The parents were told to group themselves according to their children’s classes, and as they lined up they numbly exchanged stories of loss. “When they pulled my boy out he kept begging for water but then he died,” said Wang Chaoping, holding a passport-sized photo of his 16-year-son, Wang Tinghai. “He wasn’t the best student, but he loved sports.”
Some parents came hugging framed photographs and dogeared achievement awards, placing them on the spot where their sons and daughters died under heaps of broken concrete. The men set off fireworks to chase away evil spirits as wads of paper money smoldered amid the rubble.
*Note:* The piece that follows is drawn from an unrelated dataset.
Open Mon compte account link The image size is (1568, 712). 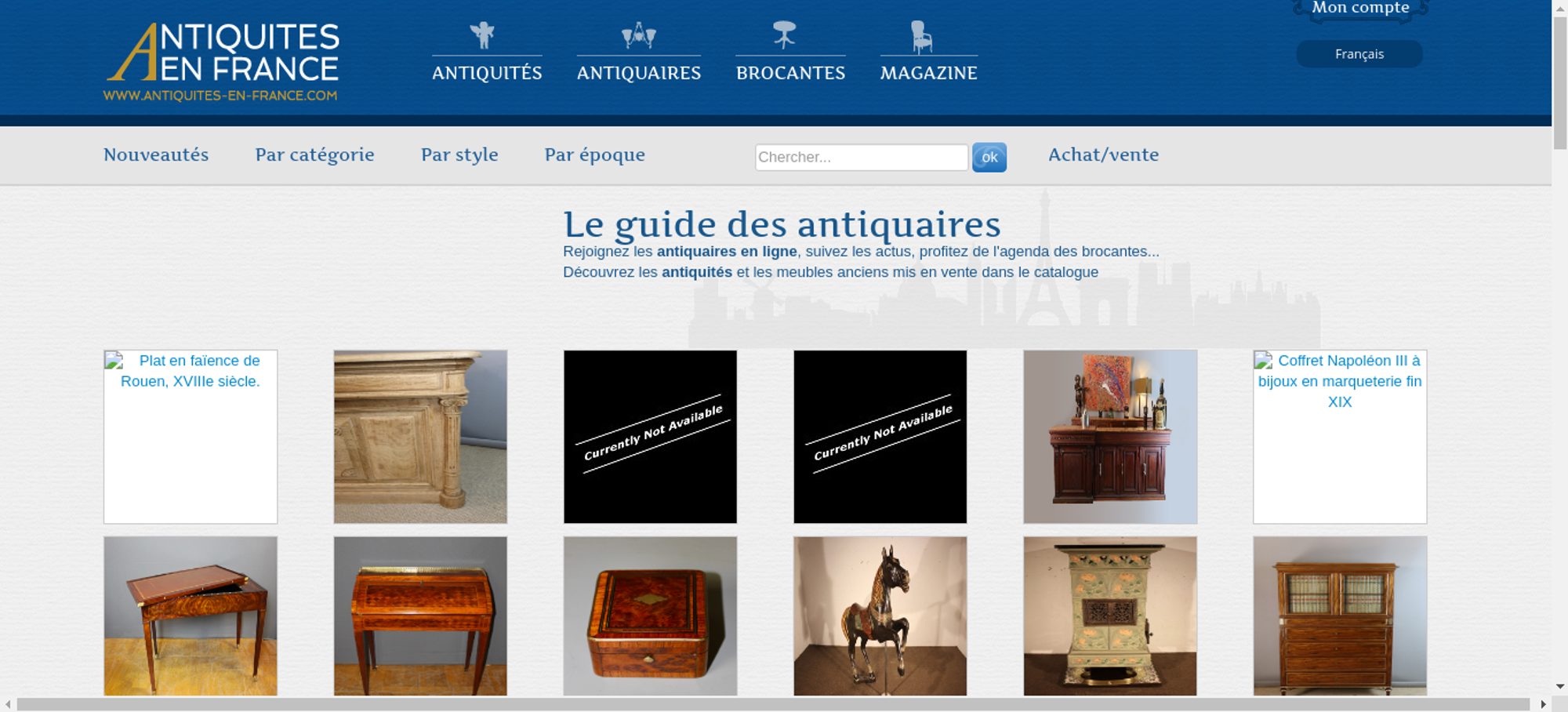[1361, 8]
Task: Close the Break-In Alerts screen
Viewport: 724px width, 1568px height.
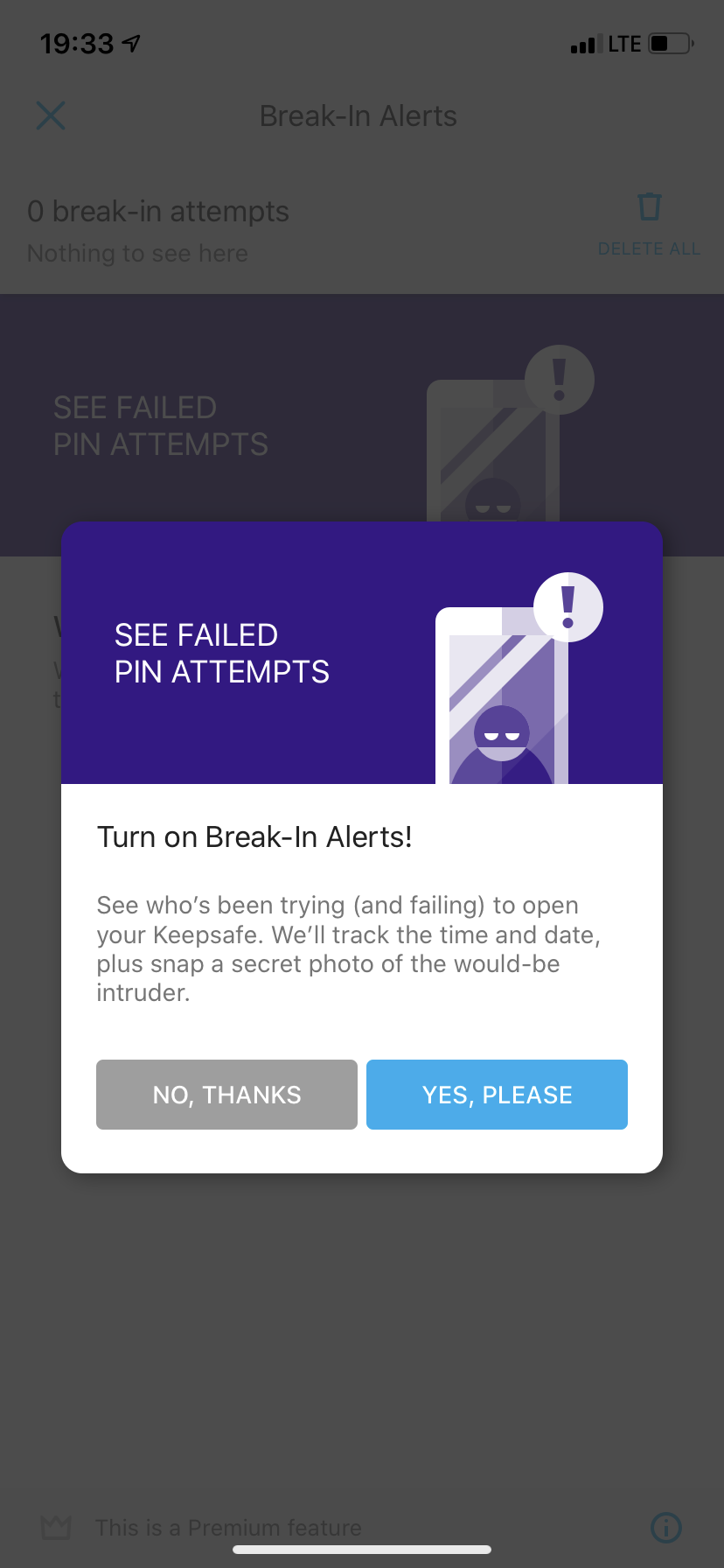Action: pyautogui.click(x=51, y=116)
Then a dirge began playing over the loudspeaker, and all at once the women doubled over in agony, a chorus of 100 mothers wailing over the loss of an only child. The husbands wept in silence, paralyzed by the storm of emotion.
“We worked so hard to raise you, and then you left us so suddenly,” a woman screamed, pounding the ruins of the Juyuan Middle School with her fists. “How could you leave us to grow old alone?”
The parents whose children attended Juyuan were mostly farmers and factory workers, and the harshness of their lives, and their loss, was etched in their faces. Many, like Li Ping, 43, said they had lived frugally in order to pay obligatory fees for meals and a bed in the dormitory, which withstood the quake with nary a crack.
“I put all my hope in my one child,” said Li, who has been unable to work because of chronic liver disease. “They were supposed to support us in old age.” He started to well up but then stopped himself. “We’re not asking the government for money,” he said. “We just want them to tell us why they died.”